AUTHOR=Hsieh I-Ni , De Luna Xavier , White Mitchell R. , Hartshorn Kevan L. 

TITLE=The Role and Molecular Mechanism of Action of Surfactant Protein D in Innate Host Defense Against Influenza A Virus

JOURNAL=Frontiers in Immunology

VOLUME=Volume 9 - 2018

YEAR=2018

URL=https://www.frontiersin.org/journals/immunology/articles/10.3389/fimmu.2018.01368

DOI=10.3389/fimmu.2018.01368

ISSN=1664-3224

ABSTRACT=Influenza A viruses (IAVs) are a major ongoing public health problem due continuous mutation of viral surface proteins. Cell binding by IAV and the initial steps of the viral life cycle in the cell are determined by the viral hemagglutinin (HA) which attaches to specific sialic acid conjugates on the surface of respiratory epithelial or immune cells. IAV is a prime example of the importance of innate immunity in early host protection against infection. Our research has focused on the role of soluble lectin inhibitors in lung fluids that provide an initial barrier to IAV infection and also modulate host inflammatory responses to the virus. In general these inhibitors act by binding to the viral HA to limit infection. Surfactant protein D (SP-D) attaches to mannosylated glycans on the HA in a calcium dependent manner.

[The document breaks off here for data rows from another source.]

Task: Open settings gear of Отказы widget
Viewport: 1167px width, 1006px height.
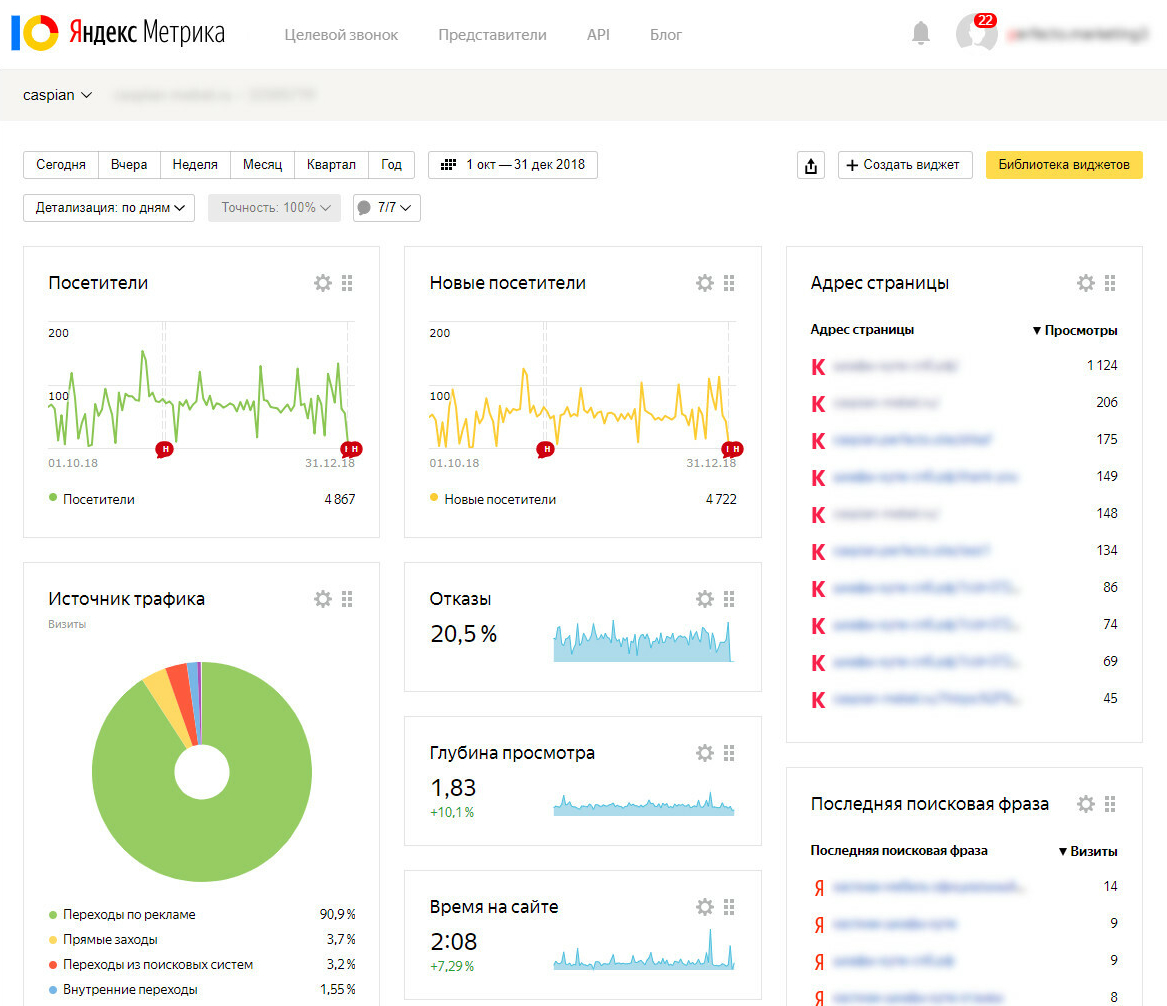Action: [x=704, y=599]
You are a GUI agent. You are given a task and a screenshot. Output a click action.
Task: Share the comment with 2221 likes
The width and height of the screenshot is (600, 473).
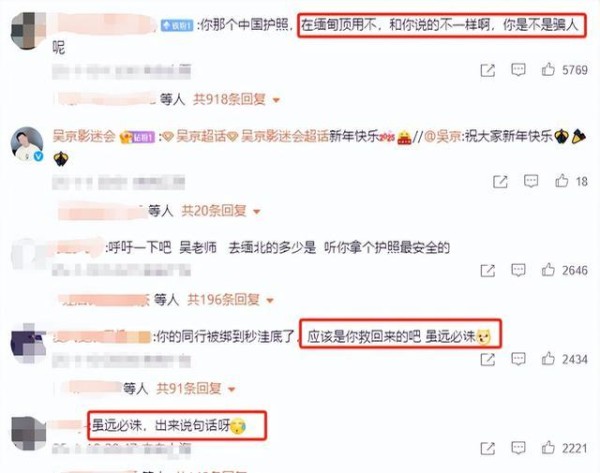coord(488,448)
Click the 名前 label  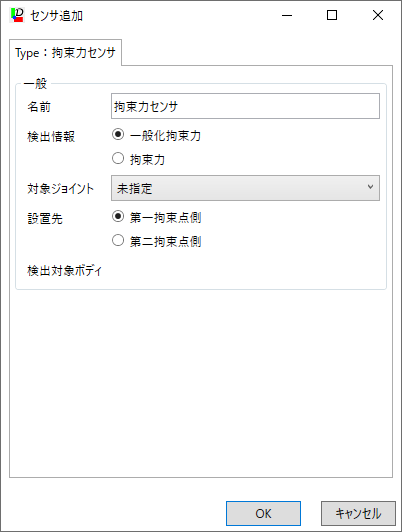tap(39, 107)
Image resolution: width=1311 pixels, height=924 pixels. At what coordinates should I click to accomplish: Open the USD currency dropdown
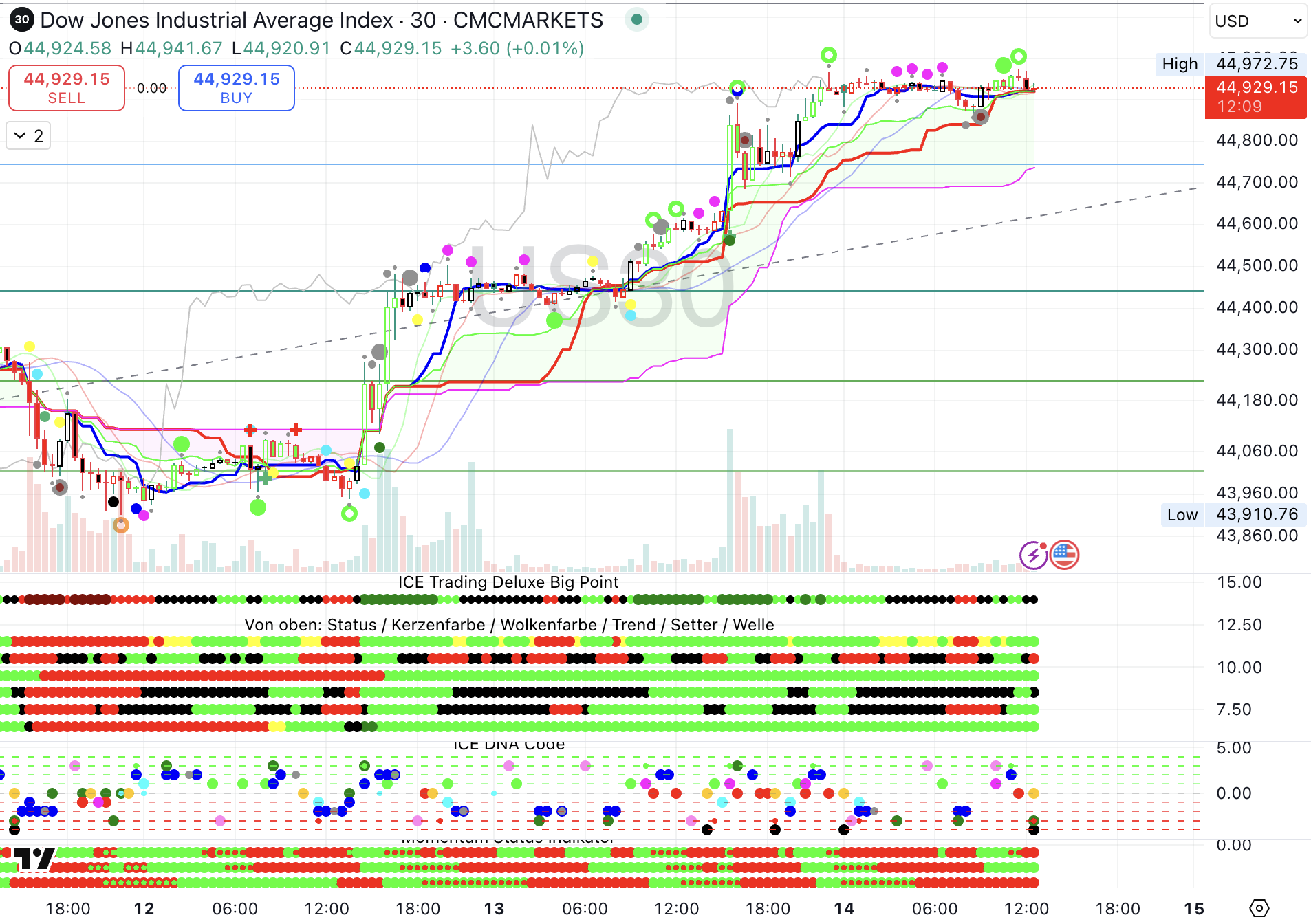pos(1257,21)
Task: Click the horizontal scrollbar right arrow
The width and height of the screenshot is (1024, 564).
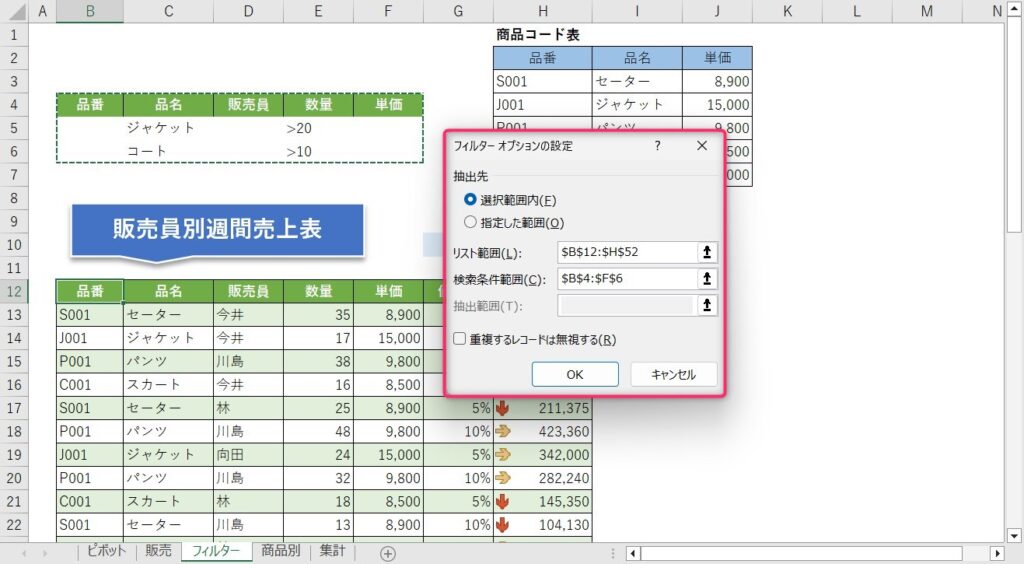Action: pyautogui.click(x=996, y=553)
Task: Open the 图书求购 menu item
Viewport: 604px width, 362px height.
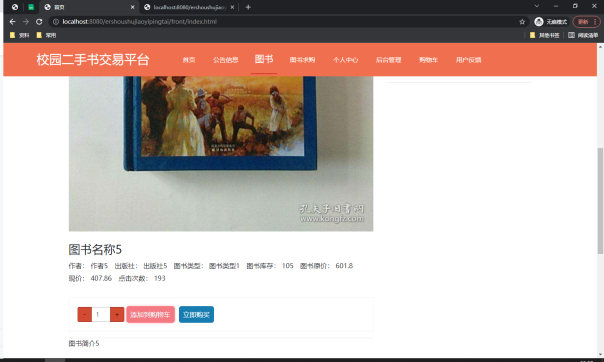Action: pos(302,60)
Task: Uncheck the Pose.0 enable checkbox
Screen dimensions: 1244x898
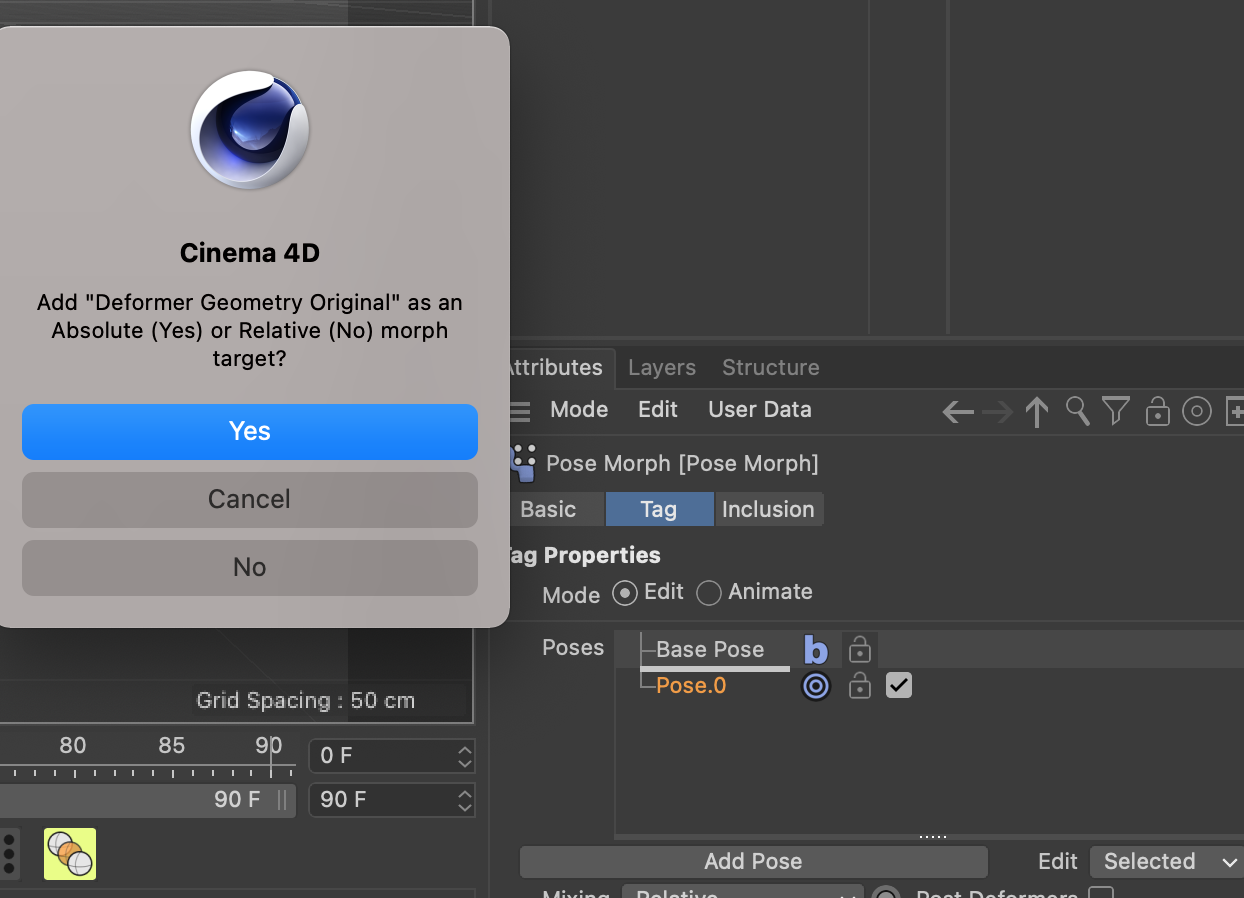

In contrast, surfactant protein A and ficolins present sialic acid rich ligands to which the HA can bind. SP-D appears to play a particularly important role in defense against seasonal IAV strains. In contrast, pandemic IAV strains are not inhibited by human SP-D due to relative lack of glycosylation of the IAV head or cell binding portion of their HA. In addition, avian strains of IAV generally have limited HA glycosylation and are not inhibited by SP-D. In collaborative studies our laboratory has generated mutant versions of SP-D with increased affinity for mannose rich glycans and these mutants have increased ability to neutralize seasonal IAV, as well as being able to inhibit pandemic IAV in vitro and in vivo. Through crystallography, molecular modeling, and molecular dynamics we have determined the molecular mechanism of binding of SP-D to the IAV HA and established the basis for increased inhibitory activity of mutant versions of SP-D.